***** Data excerpts *****

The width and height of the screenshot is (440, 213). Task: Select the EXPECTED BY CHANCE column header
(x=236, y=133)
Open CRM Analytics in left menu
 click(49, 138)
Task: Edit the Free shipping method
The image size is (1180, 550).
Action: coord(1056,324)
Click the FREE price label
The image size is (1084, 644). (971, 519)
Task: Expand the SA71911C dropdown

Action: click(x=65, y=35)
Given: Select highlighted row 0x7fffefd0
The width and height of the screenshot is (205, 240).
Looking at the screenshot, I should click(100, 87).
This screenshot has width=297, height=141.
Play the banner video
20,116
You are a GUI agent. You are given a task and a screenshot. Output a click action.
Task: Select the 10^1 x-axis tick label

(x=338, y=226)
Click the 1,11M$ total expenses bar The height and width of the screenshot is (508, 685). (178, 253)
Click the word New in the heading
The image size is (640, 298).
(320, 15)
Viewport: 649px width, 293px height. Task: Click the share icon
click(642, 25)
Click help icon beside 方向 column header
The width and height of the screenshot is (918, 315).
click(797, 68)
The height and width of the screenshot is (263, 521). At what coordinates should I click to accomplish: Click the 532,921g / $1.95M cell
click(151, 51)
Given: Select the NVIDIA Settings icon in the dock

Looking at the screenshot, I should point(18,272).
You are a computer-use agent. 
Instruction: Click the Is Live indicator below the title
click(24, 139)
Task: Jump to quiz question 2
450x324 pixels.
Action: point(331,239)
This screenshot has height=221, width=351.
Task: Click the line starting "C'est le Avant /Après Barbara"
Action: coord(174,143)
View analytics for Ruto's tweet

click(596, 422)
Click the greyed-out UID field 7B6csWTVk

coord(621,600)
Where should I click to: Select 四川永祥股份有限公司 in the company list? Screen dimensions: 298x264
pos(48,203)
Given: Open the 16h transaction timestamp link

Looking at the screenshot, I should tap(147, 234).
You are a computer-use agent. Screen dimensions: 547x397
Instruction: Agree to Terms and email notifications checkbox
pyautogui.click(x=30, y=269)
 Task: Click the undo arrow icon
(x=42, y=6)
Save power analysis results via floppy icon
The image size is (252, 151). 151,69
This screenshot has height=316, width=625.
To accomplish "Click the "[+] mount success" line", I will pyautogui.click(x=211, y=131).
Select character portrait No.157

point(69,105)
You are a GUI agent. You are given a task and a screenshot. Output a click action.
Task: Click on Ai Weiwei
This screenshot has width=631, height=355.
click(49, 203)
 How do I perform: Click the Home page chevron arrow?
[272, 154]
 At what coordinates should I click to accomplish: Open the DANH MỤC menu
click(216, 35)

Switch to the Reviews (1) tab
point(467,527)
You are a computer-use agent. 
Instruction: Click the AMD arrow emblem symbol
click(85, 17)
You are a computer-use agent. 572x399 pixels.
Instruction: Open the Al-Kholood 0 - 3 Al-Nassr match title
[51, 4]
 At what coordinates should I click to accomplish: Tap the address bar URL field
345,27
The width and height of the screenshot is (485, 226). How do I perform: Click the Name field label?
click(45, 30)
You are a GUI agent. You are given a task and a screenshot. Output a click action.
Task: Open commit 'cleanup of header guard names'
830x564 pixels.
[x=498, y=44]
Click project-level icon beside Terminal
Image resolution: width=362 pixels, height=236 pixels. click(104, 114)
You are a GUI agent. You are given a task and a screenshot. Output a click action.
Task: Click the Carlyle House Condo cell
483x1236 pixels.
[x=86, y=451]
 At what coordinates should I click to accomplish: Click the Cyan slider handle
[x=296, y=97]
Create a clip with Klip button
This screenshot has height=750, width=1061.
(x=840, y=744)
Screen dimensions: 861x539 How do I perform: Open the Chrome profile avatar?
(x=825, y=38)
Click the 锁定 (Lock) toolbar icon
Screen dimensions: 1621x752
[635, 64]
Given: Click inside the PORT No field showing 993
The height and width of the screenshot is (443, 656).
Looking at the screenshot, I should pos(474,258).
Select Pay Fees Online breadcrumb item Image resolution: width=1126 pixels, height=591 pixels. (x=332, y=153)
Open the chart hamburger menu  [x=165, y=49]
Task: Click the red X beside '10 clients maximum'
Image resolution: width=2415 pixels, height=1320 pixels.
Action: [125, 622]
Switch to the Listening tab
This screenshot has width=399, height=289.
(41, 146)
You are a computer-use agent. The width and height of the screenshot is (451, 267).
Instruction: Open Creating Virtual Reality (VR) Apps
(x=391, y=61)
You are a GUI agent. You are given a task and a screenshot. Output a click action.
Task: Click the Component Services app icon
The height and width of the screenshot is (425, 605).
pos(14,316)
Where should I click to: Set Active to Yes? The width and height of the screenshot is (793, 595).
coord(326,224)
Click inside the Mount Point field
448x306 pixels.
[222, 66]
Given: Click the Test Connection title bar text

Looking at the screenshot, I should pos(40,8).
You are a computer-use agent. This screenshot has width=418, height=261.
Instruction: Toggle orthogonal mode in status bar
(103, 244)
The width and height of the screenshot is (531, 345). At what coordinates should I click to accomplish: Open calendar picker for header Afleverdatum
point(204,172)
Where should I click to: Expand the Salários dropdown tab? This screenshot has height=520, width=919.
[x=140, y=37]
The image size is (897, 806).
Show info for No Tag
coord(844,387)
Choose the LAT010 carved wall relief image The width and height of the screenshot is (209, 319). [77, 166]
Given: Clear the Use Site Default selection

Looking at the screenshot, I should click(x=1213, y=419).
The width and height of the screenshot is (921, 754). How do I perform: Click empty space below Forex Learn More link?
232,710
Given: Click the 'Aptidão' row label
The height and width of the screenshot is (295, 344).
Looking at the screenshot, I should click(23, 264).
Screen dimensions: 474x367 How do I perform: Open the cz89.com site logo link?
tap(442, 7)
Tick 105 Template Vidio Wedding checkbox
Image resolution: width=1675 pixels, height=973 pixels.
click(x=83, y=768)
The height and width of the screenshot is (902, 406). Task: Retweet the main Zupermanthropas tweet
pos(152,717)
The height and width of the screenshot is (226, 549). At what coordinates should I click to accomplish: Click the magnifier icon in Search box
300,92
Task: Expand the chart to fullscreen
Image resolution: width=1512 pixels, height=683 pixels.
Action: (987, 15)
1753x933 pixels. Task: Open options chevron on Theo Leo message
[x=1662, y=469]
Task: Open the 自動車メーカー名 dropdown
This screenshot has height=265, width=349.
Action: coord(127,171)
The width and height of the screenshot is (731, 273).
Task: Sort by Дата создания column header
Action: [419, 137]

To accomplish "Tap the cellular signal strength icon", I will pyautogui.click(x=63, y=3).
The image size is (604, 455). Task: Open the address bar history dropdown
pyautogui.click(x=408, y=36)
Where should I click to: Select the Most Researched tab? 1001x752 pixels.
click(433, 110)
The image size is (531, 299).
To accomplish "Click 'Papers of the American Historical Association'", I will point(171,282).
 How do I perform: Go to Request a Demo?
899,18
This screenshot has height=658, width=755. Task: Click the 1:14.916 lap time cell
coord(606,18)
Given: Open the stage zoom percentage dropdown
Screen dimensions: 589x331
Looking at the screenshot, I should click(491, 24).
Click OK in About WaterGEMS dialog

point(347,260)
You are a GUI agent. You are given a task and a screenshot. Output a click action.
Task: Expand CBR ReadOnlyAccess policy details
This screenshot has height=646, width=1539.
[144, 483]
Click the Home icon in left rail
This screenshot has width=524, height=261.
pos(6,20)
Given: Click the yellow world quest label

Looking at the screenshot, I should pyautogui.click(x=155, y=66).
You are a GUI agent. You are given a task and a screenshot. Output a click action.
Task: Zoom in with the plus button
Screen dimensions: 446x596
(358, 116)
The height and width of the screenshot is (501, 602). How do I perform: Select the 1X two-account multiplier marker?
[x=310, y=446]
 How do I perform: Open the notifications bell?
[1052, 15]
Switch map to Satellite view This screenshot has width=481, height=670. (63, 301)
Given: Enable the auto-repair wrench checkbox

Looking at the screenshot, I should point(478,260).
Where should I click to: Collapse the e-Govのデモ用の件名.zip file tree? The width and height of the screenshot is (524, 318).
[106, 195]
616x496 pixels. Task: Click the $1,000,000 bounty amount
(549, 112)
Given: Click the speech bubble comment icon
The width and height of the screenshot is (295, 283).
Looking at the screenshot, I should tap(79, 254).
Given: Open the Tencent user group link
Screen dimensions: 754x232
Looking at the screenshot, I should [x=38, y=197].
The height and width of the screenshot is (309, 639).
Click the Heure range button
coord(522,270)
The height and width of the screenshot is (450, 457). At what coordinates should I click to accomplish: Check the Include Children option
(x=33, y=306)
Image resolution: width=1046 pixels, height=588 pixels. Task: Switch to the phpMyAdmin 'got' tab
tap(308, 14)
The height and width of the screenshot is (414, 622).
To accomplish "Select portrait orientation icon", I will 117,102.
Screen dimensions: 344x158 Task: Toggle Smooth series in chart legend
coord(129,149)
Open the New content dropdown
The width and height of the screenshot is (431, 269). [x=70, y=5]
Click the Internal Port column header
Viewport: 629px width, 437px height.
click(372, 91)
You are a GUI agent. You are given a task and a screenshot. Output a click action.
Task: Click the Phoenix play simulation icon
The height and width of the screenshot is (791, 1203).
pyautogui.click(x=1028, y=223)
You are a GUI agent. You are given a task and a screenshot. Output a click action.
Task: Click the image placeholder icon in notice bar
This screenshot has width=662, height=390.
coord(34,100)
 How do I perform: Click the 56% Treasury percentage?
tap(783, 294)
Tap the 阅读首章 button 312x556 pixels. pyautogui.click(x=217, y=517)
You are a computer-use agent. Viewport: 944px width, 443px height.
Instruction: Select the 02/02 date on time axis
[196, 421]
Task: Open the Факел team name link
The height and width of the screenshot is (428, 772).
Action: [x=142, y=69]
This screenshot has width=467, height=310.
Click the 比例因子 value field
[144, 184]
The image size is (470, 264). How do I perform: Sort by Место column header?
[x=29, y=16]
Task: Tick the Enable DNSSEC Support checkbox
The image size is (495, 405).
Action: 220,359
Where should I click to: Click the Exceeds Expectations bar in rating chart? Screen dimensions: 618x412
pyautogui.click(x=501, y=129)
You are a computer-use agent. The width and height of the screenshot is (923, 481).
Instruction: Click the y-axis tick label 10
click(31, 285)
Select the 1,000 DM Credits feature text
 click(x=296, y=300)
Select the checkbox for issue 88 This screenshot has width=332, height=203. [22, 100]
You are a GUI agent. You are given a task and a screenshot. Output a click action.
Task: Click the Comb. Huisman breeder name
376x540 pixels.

*****

▸ **What you will do**: An exact copy of the lines from the one with "Task: Click the Comb. Huisman breeder name" through the last line of the listing is the whole answer.

▸ **Task answer**:
Task: Click the Comb. Huisman breeder name
376x540 pixels.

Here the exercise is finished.